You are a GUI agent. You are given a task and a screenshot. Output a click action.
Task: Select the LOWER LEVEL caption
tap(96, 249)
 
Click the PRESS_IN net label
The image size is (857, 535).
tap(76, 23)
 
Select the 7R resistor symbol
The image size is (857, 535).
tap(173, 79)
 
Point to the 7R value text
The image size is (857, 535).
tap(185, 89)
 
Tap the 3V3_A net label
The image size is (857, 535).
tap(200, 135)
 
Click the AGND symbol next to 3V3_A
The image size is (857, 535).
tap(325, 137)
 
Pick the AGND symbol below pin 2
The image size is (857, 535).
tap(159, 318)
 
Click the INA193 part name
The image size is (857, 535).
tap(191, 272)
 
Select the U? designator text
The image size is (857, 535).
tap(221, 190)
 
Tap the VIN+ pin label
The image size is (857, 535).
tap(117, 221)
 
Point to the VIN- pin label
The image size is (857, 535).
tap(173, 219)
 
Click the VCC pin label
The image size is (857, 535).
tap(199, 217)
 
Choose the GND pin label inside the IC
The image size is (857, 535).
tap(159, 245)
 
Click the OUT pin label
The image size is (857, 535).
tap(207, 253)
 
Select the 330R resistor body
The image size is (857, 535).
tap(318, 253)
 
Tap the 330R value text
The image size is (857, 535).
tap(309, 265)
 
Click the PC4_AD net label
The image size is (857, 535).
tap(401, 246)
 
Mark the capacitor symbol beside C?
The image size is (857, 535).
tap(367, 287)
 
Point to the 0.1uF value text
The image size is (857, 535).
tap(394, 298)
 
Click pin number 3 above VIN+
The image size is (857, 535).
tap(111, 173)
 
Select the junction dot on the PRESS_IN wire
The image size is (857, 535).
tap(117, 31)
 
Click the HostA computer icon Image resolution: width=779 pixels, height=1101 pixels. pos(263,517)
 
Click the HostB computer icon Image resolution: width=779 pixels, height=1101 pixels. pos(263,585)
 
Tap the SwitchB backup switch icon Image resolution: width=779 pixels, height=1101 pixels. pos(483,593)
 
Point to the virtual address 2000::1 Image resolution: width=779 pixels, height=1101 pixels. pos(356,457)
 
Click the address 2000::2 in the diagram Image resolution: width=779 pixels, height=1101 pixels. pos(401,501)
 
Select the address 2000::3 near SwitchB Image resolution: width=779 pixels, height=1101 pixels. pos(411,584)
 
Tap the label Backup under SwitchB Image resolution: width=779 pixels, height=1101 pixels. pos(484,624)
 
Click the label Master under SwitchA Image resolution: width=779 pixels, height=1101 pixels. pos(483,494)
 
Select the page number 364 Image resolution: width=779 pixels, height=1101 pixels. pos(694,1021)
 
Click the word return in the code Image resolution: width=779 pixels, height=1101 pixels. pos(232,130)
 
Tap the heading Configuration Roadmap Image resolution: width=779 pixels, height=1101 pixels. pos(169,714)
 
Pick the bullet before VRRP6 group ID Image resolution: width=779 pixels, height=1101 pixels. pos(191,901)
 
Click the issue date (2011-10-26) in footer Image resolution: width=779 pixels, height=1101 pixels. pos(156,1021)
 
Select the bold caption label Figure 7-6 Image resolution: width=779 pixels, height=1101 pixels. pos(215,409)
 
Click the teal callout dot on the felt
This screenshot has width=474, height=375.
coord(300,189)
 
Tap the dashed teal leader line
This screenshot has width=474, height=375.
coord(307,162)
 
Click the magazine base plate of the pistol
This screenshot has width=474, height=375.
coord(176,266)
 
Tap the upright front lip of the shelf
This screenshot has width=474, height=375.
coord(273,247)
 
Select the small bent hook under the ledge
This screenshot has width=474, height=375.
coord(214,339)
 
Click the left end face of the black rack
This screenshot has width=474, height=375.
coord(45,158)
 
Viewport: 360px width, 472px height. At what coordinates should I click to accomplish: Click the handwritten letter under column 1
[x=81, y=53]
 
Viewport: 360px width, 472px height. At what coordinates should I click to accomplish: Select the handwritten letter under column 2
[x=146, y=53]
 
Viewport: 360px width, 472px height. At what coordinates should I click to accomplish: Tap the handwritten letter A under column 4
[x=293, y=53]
-------
* _GIVEN TASK_: Rewrite the stretch of material from the line containing "Tap the upright front lip of the shelf" through the end, both ends included, and keep every request as it is. Multiply each coordinate in the answers by 0.45 and round to whole numbers, with halves rounding up.

* _RESPONSE TO THE TASK_:
Tap the upright front lip of the shelf
This screenshot has width=474, height=375.
coord(123,111)
 
Select the small bent hook under the ledge
This screenshot has width=474, height=375.
coord(96,153)
 
Click the left end face of the black rack
This screenshot has width=474, height=375.
coord(20,71)
 
Viewport: 360px width, 472px height. At what coordinates should I click to accomplish: Click the handwritten letter under column 1
[x=36, y=24]
 
Viewport: 360px width, 472px height. At what coordinates should I click to accomplish: Select the handwritten letter under column 2
[x=66, y=24]
 
Viewport: 360px width, 472px height. At what coordinates should I click to accomplish: Tap the handwritten letter A under column 4
[x=132, y=24]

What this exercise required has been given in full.